日本の文系最高峰とされる東京大学法学部(緑会)が、まるで私立のマンモス大学のような大教室での講義(いわゆる階段教室での授業)を中心としてきたのは何故だろうか。これには歴史的背景、官僚養成機関としての目的、そして「法学」という学問の性質に起因する明確な理由があるという。
1.効率的な「国家官僚の養成」という歴史的使命
東大法学部(旧帝国大学法科大学)の最大の設立目的は、近代国家としての体制を整えるための有能な行政官(官僚)や法曹を大量かつ迅速に育成することだった。 明治から昭和にかけて、国を動かすための共通言語(法律や行政学)を効率よく、均一に叩き込む必要があったため、1人の優秀な教授が数百人の学生に対して一方向で講義を行う「大教室スタイル」が最も効率的かつ合理的であると判断されたのだった。
2.「通説」を体系的に詰め込む学問スタイル
法学、特に東大法学部が伝統的に重視してきたコンチネンタル・ロー(大陸法・独仏法ベース)の学習は、まずは体系化された法解釈や「通説」を正しく理解することが土台となる。 ディスカッションよりも、まずは「完成された膨大な法体系と論理を正確にインプットする」ことが先決であるため、教授が壇上から講義し、学生がひたすらノートを取るというスタイルが長年最適とされてきた。
3.ゼミ(演習)の存在と「二階建て」の構造
「数百人の階段教室」ばかりが注目されがちだが、東大法学部にも少人数の「ゼミ(演習)」は存在する。 仕組みとしては、以下のような「二階建て」の構造になっている。

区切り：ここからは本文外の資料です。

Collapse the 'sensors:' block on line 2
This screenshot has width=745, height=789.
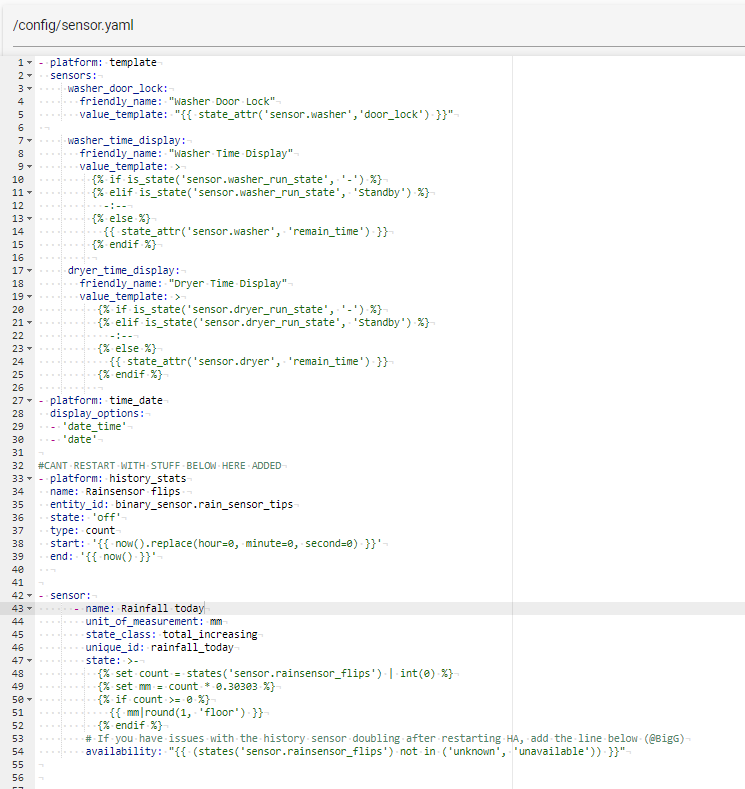tap(29, 75)
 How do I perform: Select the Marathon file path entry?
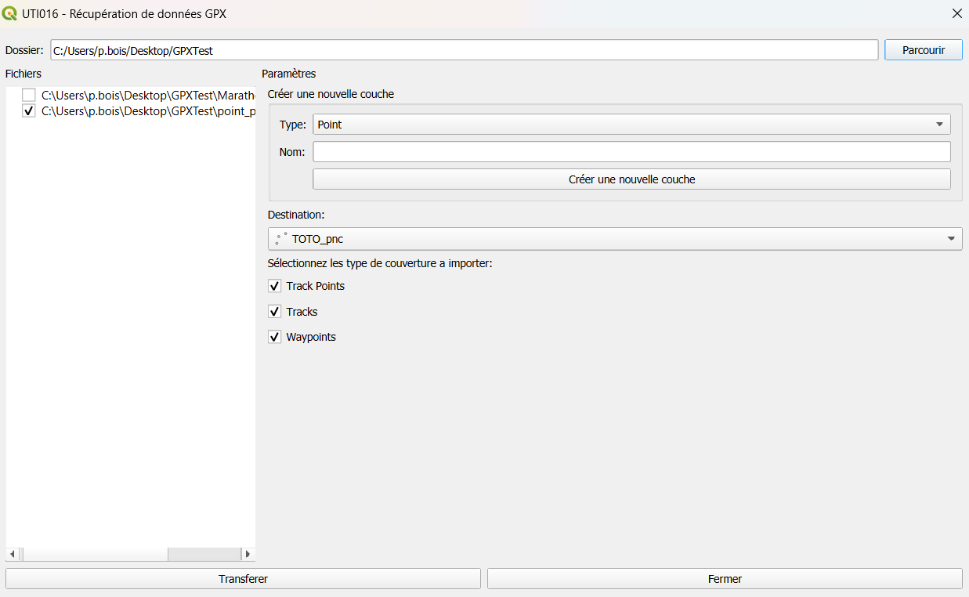pos(148,95)
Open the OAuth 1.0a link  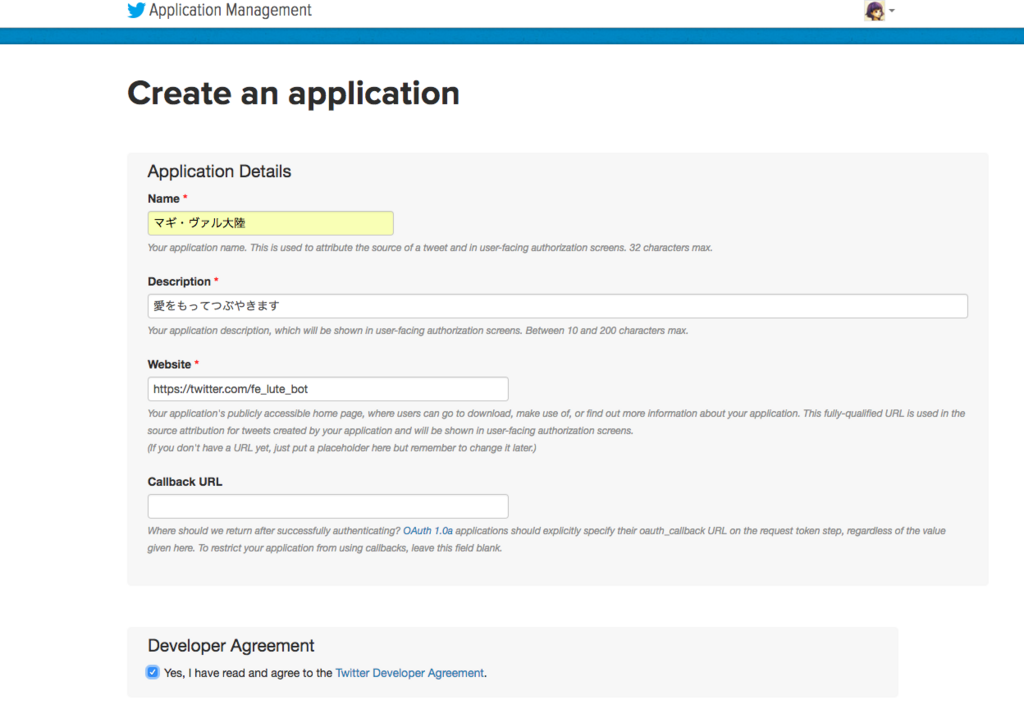428,531
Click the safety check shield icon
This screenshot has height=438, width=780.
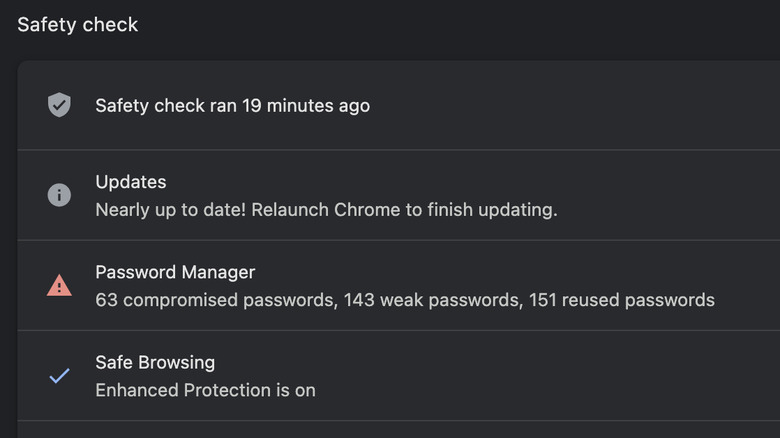pos(60,105)
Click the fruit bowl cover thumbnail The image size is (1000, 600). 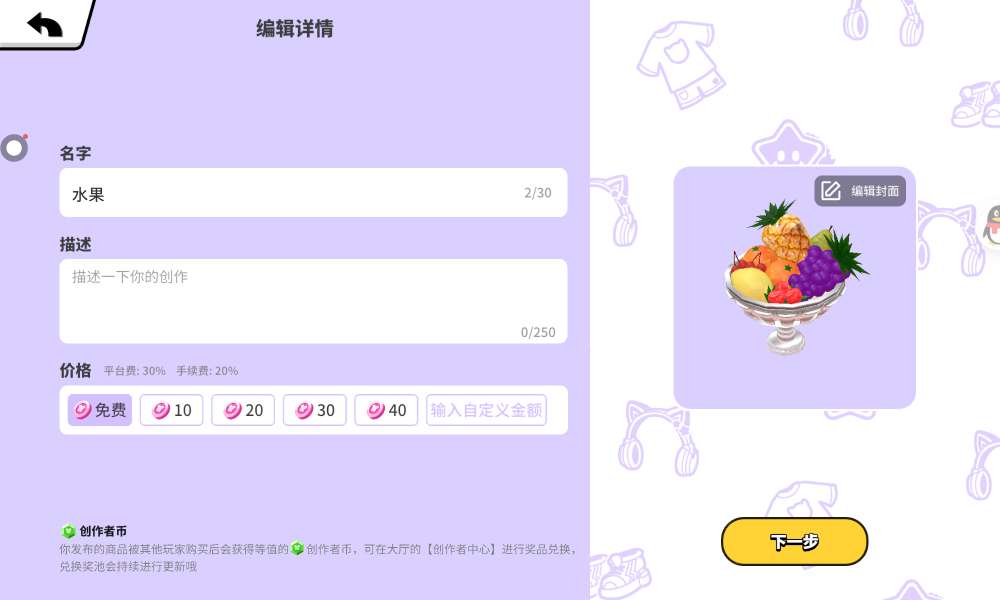coord(795,277)
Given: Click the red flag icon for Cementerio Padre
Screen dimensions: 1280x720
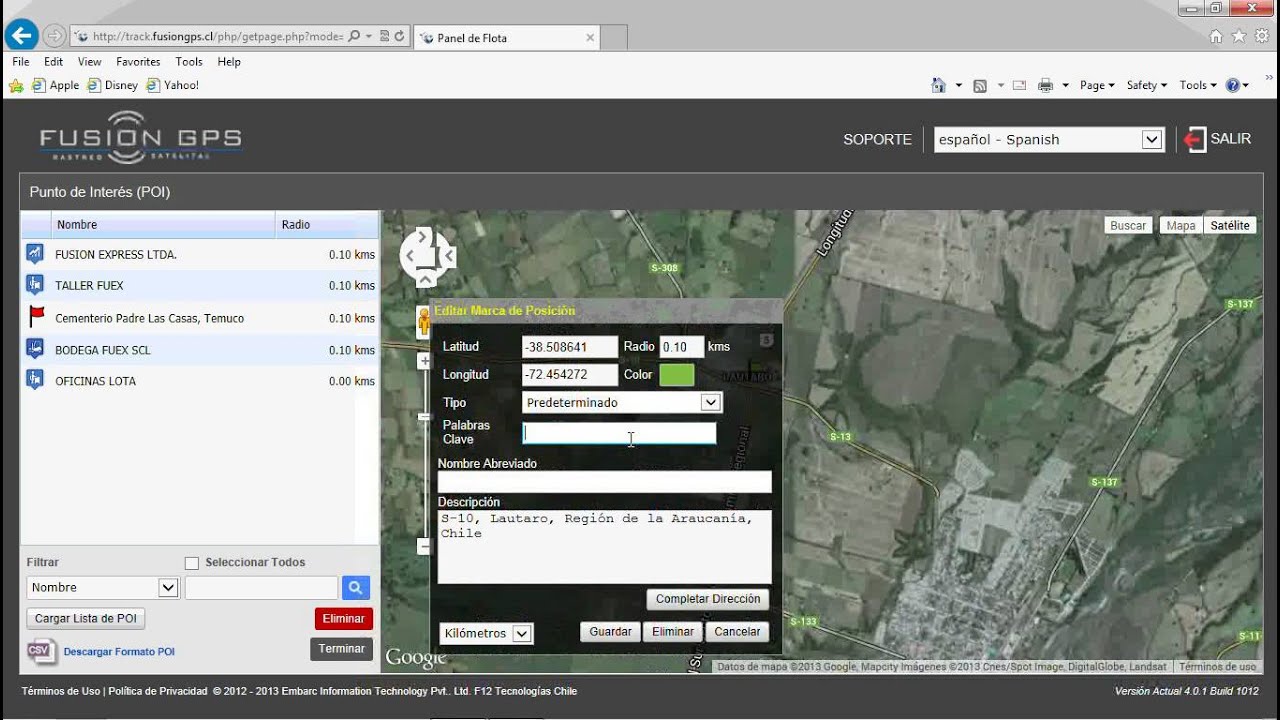Looking at the screenshot, I should point(36,317).
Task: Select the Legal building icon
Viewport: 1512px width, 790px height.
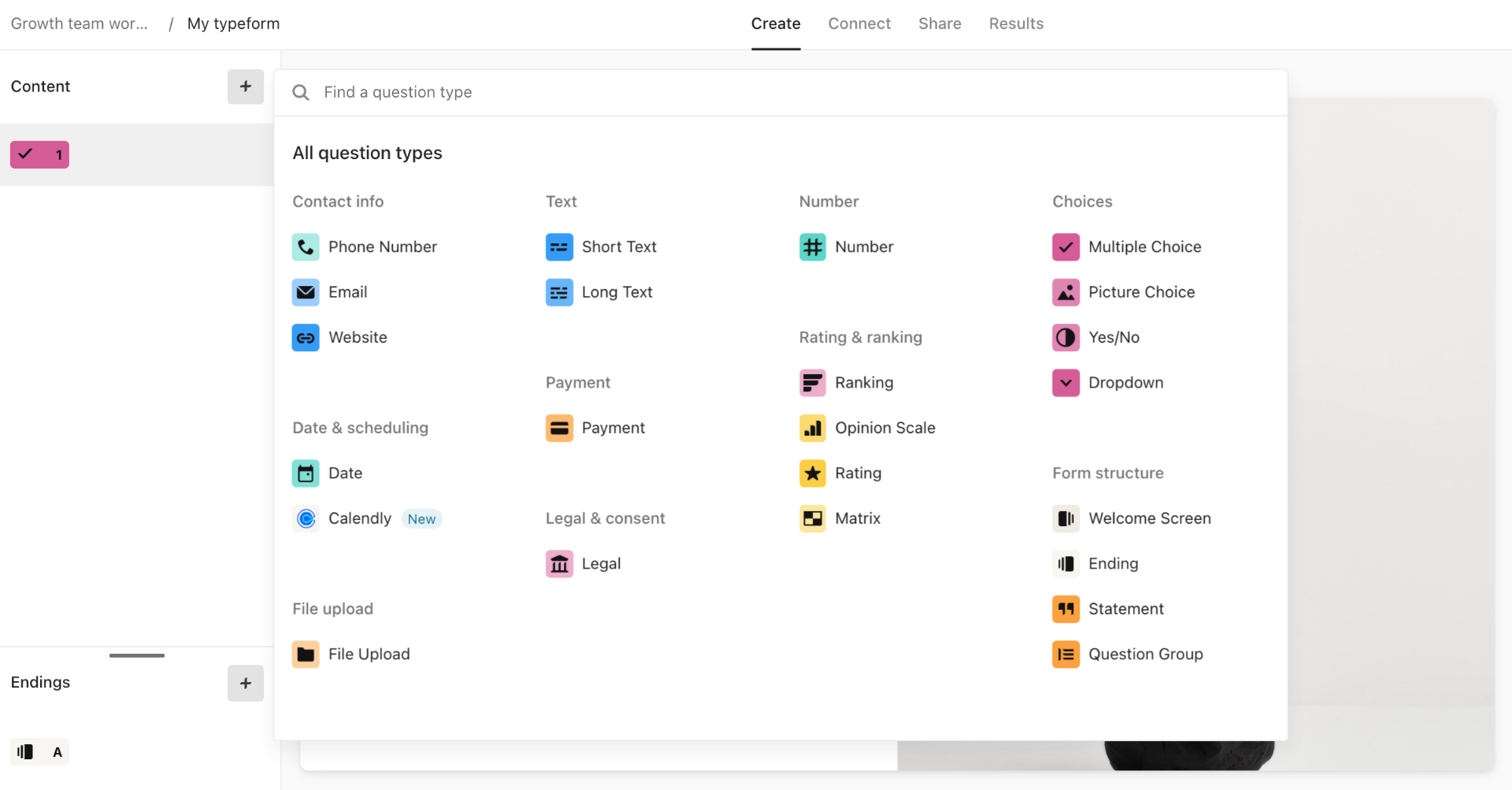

• 1階(大講義): 基礎となる六法などの知識を、数百人規模の大教室で徹底的にインプットする。
• 2階(ゼミ): 3〜4年生の希望者が、数十人単位の少人数で教授を囲み、判例研究や議論を行う。
つまり、大教室での授業は「手抜き」や「マンモス化」したわけではなく、「基礎知識のインプットは大教室で一斉にやるもの」という確固たる教育方針に基づいているのだった。
4.教員数と学生数の比率(コストパフォーマンス)
文系学部全般に言えることだが、実験設備や教員1人あたりの学生数が厳格に管理される理系(1学科100人前後に対して多数の教授・助教がつく環境)に比べ、文系は教員1人が抱える学生の数が構造的に多くなりがちだ。東大法学部は日本のトップとはいえ、伝統的に教員のマンパワーを「少人数の講義を大量に開講すること」ではなく、「自身の高度な研究」と「大講義+専門ゼミ」に集中させてきたという側面もある。
近年の変化
司法制度改革や法科大学院(ロースクール)の設置、さらにはアクティブラーニングの重視に伴い、現在の東大法学部では昔ほどの「完全な一方向・大教室オンリー」からは脱却しつつある。それでも、あの荘厳な階段教室での講義は、東大法学部のアイデンティティであり、効率性を極限まで高めた伝統的な知の伝達スタイルと言えるのだった。